Talking with the Pakistani Taliban

Lecture by Mona Kanwal Sheikh, PhD, Danish Institute for International Studies (DIIS).

The question of whether governments should engage with talks with terrorist groups is at the center of international controversy due to attempts to negotiate with the Taliban movement in Afghanistan and Pakistan. In spite of heavy criticism, both the US, Afghanistan and Pakistan have been reaching out to elements of the Taliban movements in Pakistan or Afghanistan, albeit with distinct agendas.

While in public opinion, the attempts towards talks or negotiations are often framed as surrender or knee fall to terrorism, there are nevertheless convincing arguments to apply the instrument of diplomacy rather than hard power to deal with insurgent movements like the Taliban.

This talk will focus on the case of Pakistan and draw out the counterinsurgency rationale behind talks with insurgent groups as well as the potential conflict de-escalating effects of meeting with the militants. Sheikh will also draw on her own experiences from meeting militants in Pakistan, and what she has learned from her interviews with Taliban activists and leaders.

Mona Kanwal Sheikh Mona Kanwal Sheikh has a PhD in Political Science from the University of Copenhagen. She works for the Danish Institute for International Studies as a senior researcher and has recently published a book on the Pakistani Taliban movement (Guardians of God – Inside the Religious Mind of the Pakistani Taliban, Oxford University Press, 2016).

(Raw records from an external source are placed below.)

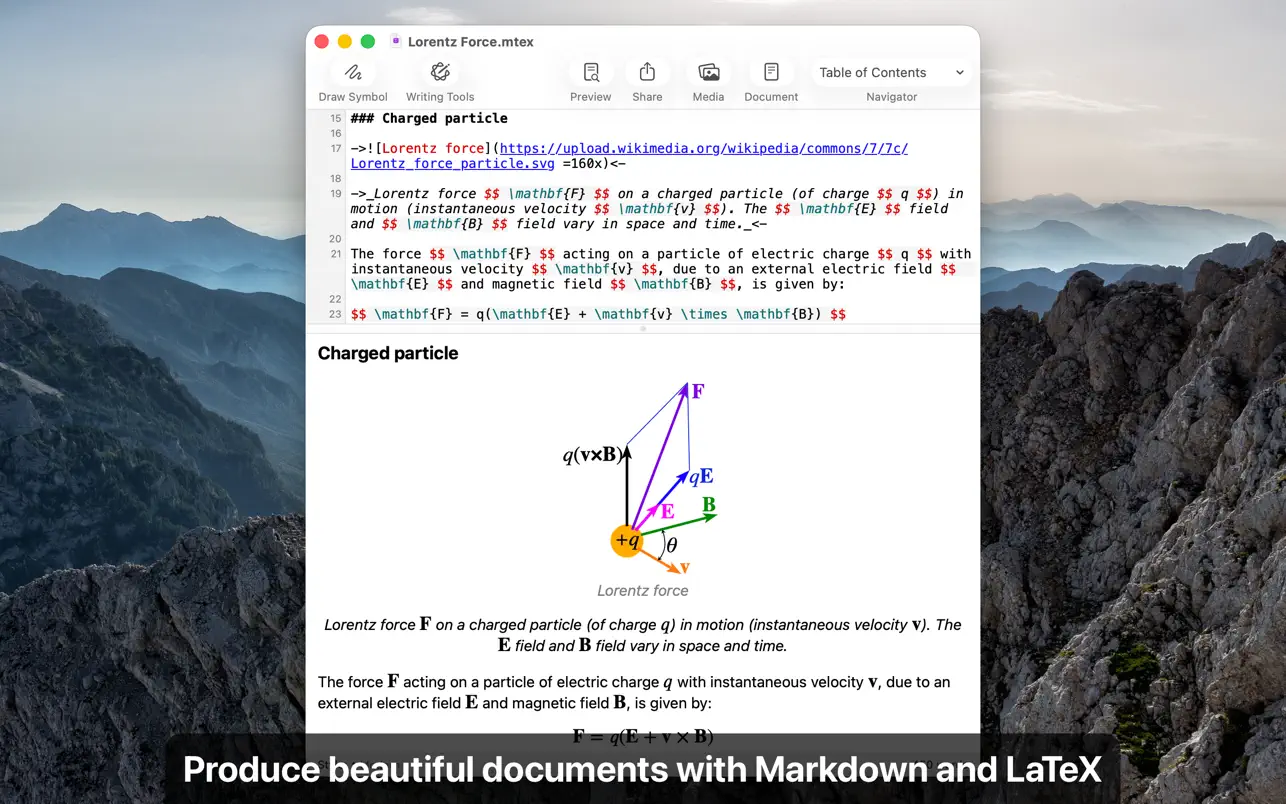
Task: Click the purple file proxy icon beside the title
Action: point(395,41)
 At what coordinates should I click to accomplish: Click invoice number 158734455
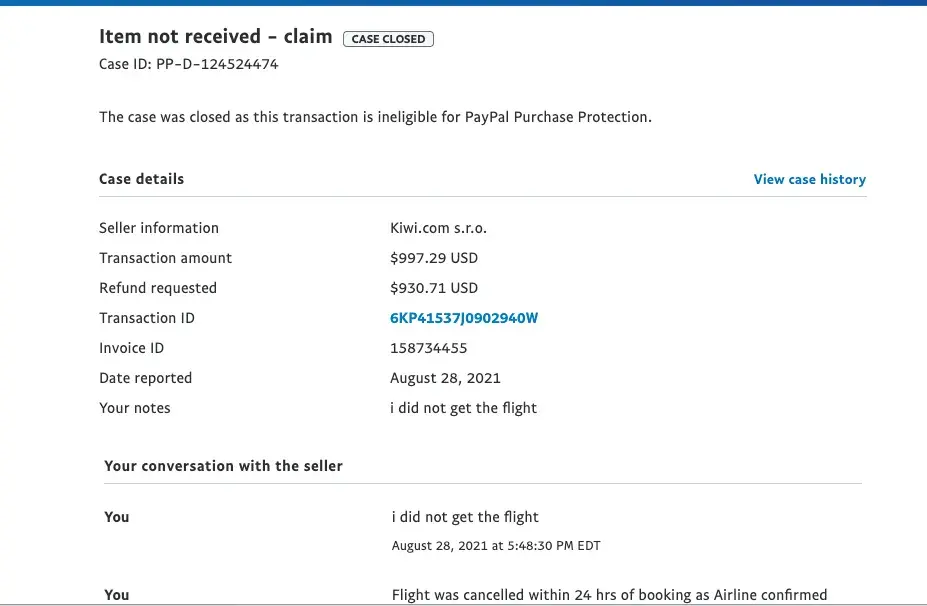click(428, 348)
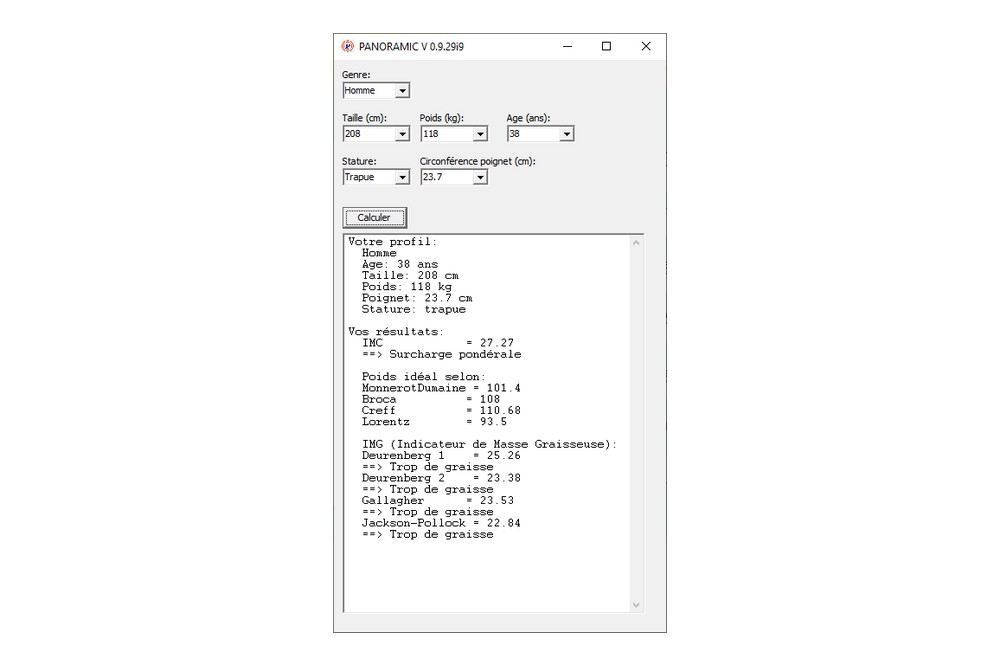Open the Poids (kg) dropdown arrow

pos(480,135)
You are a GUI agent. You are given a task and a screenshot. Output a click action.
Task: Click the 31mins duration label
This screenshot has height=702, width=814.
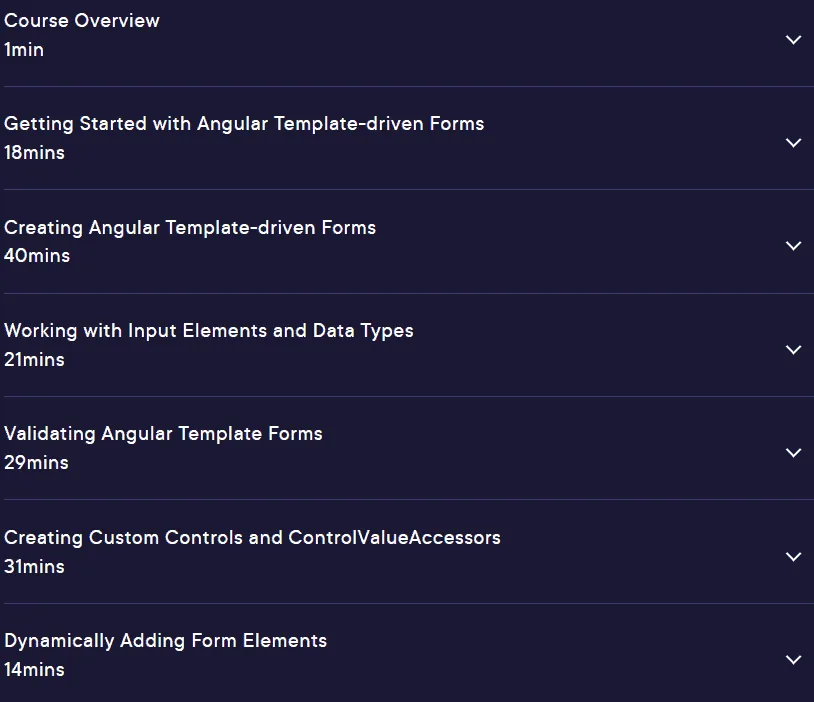pos(34,566)
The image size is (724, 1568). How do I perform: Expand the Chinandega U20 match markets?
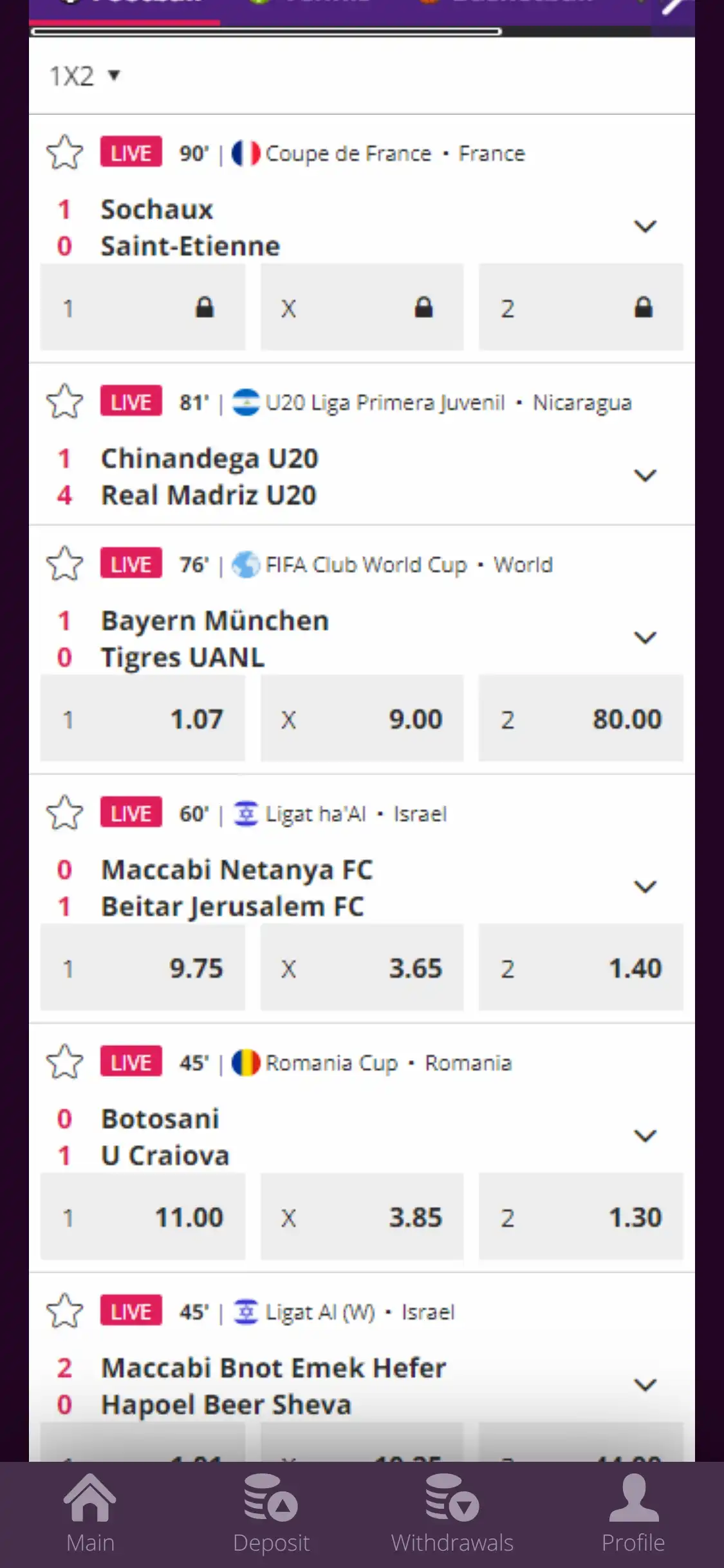click(x=645, y=476)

She is a former visiting scholar at the Orfalea Center for Global and International studies at UC Santa Barbara and the Center for South Asia Studies at UC Berkeley.

Book cover

Guardians of God – Inside the Religious Mind of the Pakistani Taliban, Oxford University Press, 2016

Her recent publications include Appointing Evil in International Relations (International Politics, 2014), A Sociotheological Approach to Understanding Religious Violence (Oxford Handbook of Global Studies, Oxford University Press, 2013); Sacred Pillars of Violence: Findings from a Study of the Pakistani Taliban (Politics, Religion & Ideology, 2012); Western Secularisms: variations in a Doctrine and its Practice (In: Thinking International Relations Differently, Routledge, 2012); How does Religion Matter? Pathways to Religion in International Relations (Review of International Studies, 2012).